---- TEXT PROVIDED

ARPHA Conference Abstracts : Conference Abstract
Conference Abstract
Biodegradation of Benzene Under Microaerobic Conditions: a Groundwater Microcosm Experiment Combined with a Multiomics Approach and DNA Stable Isotope Probing
expand article infoAndras Tancsics, Anna Bedics, André Soares§, Balázs Kriszt|
‡ Department of Molecular Ecology, Institute of Aquaculture and Environmental Safety, Hungarian University of Agriculture and Life Sciences, Gödöllő, Hungary
§ Environmental Metagenomics, Research Center One Health Ruhr of the University Alliance Ruhr, Faculty of Chemistry, University of Duisburg-Essen, Essen, Germany
| Department of Environmental Safety, Institute of Aquaculture and Environmental Safety, Hungarian University of Agriculture and Life Sciences, Gödöllő, Hungary
Open Access


Monoaromatic hydrocarbons such as benzene, toluene, ethylbenzene, and xylene (BTEX) are the most common contaminants of the groundwater and can easily contaminate drinking water sources due to their relatively high water solubility. Among these compounds, benzene is known to have carcinogenic properties and is considered to be persistent under anoxic conditions. Although deep knowledge was acquired both on the aerobic and anaerobic degradation of benzene in the past three decades, the diversity of those bacteria which are able to degrade it under microaerobic conditions, is still unknown. To come over this limitation aerobic and microaerobic benzene-degrading microcosms were established using groundwater sediment of a BTEX-contaminated site and the evolved bacterial communities were investigated through a polyphasic approach including multiomics analysis and DNA stable isotope probing. The obtained results shed light on the fact that the aerobic and microaerobic benzene-degrading bacterial communities were distinctly different. In the aerobic microcosms members of the genus Pseudomonas overwhelmingly dominated the bacterial communities by showing even 40-50% abundance. In contrast, under microaerobic conditions members of the genera Azovibrio and Malikia dominated the communities, while the abundance of Pseudomonas drastically decreased compared to that of was observable in the aerobic microcosms. Results obtained by the analysis of microcosms spiked with 13C6-benzene confirmed these observations. In heavy DNA fractions obtained from the aerobic microcosms the enrichment of Pseudomonas and Rhizobiaceae-related 16S rRNA gene fragments was observable. At the same time, labelled DNA from the microaerobic microcosms contained mostly Azovibrio and Malikia-related sequences, while the abundance of Pseudomonas 16S rRNA gene sequences was below 2%. Besides, by using metagenomic dataset of a previous microaerobic experiment we managed to reconstruct an Azovibrio genome, in which a complete meta-cleavage pathway for the aerobic degradation of aromatic hydrocarbons was identified. Overall, it can be concluded that under microaerobic conditions members of Comamonadaceae and Rhodocyclaceae can be the key benzene degraders in contaminated subsurface environments.

--------

# [WORK TO COMPLETE]
1) In the benzene biodegradation abstract, rewrite the paragraph beginning "Monoaromatic hydrocarbons such as benzene" in shorter form, keeping its main facts.
2) According to the benzene biodegradation abstract, which genera dominated the bacterial communities in the microaerobic microcosms?
The entries come from a different source than the abstract.

---- DATA FOR ANALYSIS

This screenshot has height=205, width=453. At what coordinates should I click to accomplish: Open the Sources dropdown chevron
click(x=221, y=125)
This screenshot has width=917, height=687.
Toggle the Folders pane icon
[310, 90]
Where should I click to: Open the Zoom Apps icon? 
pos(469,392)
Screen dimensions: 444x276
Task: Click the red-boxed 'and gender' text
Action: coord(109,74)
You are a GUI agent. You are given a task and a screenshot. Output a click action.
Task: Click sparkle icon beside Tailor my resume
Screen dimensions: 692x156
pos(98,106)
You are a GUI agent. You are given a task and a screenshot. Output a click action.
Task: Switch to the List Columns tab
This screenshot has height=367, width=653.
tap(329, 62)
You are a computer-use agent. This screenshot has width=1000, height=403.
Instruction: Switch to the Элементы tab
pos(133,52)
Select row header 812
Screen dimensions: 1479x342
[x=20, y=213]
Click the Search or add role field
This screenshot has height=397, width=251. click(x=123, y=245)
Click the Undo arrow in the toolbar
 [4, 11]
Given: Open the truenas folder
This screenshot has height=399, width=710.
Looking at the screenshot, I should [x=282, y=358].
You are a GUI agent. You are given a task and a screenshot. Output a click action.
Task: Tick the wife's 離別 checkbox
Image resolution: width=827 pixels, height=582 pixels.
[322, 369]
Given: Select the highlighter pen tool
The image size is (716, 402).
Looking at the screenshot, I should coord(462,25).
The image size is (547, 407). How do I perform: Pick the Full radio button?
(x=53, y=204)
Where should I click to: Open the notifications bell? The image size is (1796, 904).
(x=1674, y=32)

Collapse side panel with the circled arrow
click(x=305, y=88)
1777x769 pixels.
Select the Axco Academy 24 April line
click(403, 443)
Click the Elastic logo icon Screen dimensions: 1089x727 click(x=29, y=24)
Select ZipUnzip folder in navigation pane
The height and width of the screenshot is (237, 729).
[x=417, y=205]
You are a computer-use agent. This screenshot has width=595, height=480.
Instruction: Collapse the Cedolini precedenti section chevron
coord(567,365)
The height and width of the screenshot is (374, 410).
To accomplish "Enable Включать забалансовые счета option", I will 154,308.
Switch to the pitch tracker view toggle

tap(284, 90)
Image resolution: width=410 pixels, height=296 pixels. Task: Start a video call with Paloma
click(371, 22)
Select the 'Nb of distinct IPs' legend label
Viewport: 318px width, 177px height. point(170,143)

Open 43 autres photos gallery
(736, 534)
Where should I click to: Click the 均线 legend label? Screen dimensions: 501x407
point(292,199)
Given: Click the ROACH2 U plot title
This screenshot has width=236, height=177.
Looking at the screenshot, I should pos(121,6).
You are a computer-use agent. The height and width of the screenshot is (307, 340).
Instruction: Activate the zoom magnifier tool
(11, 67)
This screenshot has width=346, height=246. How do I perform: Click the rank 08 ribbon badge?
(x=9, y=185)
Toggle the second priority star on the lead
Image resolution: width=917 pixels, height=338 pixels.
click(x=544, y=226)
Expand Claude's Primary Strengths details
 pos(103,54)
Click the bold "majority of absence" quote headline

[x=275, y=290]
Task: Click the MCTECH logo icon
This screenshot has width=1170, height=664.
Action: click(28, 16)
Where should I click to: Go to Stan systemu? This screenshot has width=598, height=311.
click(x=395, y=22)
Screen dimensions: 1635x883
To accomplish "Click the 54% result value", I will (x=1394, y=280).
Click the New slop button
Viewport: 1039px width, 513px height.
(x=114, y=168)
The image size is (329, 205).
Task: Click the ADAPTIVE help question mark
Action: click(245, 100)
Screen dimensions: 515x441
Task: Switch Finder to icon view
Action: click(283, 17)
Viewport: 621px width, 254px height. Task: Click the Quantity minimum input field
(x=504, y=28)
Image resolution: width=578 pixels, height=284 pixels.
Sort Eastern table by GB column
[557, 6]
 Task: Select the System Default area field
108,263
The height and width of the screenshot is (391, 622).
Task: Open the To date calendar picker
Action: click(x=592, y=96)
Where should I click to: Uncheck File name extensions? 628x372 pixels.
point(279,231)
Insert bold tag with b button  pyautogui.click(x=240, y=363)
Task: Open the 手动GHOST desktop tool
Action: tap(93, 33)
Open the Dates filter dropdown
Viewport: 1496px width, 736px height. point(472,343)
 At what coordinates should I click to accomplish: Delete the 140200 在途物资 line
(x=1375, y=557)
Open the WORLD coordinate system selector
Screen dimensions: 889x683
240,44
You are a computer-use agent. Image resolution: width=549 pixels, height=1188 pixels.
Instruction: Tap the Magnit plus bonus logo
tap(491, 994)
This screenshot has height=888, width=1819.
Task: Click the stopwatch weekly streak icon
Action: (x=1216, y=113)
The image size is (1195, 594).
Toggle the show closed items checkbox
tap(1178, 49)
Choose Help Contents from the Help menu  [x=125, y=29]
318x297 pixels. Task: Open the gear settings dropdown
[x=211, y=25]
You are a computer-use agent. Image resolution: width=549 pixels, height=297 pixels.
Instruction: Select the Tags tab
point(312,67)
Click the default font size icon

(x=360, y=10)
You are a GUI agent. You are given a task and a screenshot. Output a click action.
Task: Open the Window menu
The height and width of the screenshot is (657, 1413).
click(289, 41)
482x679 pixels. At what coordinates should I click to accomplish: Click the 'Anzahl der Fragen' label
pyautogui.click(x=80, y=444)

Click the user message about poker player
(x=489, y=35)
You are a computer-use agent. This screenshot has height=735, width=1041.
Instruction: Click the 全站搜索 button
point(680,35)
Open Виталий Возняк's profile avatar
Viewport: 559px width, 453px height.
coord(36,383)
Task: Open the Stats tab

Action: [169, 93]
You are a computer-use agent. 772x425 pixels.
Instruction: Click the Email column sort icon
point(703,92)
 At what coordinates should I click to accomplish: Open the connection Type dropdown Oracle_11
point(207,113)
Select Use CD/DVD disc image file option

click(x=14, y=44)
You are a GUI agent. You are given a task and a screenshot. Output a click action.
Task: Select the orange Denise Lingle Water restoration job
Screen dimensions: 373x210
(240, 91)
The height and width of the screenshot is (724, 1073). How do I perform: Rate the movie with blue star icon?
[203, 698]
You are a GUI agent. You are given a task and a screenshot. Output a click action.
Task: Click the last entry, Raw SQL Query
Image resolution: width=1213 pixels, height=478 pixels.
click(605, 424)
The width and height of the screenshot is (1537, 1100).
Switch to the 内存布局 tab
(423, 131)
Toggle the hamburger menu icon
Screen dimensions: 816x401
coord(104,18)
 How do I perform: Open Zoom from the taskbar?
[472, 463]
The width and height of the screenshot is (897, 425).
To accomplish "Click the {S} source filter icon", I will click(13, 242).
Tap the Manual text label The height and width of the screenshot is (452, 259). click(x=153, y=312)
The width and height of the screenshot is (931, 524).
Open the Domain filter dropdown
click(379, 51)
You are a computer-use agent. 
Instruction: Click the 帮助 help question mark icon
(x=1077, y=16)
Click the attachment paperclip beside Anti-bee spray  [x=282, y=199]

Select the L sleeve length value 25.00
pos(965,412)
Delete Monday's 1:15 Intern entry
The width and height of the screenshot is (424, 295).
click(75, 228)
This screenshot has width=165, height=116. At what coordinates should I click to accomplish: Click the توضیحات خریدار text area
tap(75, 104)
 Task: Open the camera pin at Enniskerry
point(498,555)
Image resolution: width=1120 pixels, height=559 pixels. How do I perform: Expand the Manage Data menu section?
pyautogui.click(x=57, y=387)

--------

# [ANSWER SET]
1)
BTEX compounds (benzene, toluene, ethylbenzene, and xylene) are the most common groundwater contaminants and readily reach drinking water because they dissolve fairly well in water. Benzene is carcinogenic and persists under anoxic conditions. Its aerobic and anaerobic degradation are well studied, but the bacteria that degrade it under microaerobic conditions are unknown. To find them, aerobic and microaerobic benzene-degrading microcosms were set up with groundwater sediment from a BTEX-contaminated site. The resulting communities were studied with multiomics analysis and DNA stable isotope probing.

The aerobic and microaerobic communities differed clearly. Pseudomonas dominated the aerobic microcosms at 40-50% abundance. Azovibrio and Malikia dominated the microaerobic ones, where Pseudomonas was much less abundant. Microcosms spiked with 13C6-benzene confirmed this. Heavy DNA from the aerobic microcosms was enriched in Pseudomonas- and Rhizobiaceae-related 16S rRNA gene fragments. Labelled DNA from the microaerobic microcosms held mostly Azovibrio- and Malikia-related sequences, with Pseudomonas below 2%. An Azovibrio genome reconstructed from an earlier microaerobic metagenomic dataset contained a complete meta-cleavage pathway for aerobic aromatic hydrocarbon degradation. The authors conclude that members of Comamonadaceae and Rhodocyclaceae can be the key benzene degraders in contaminated subsurface environments under microaerobic conditions.

2) Azovibrio and Malikia.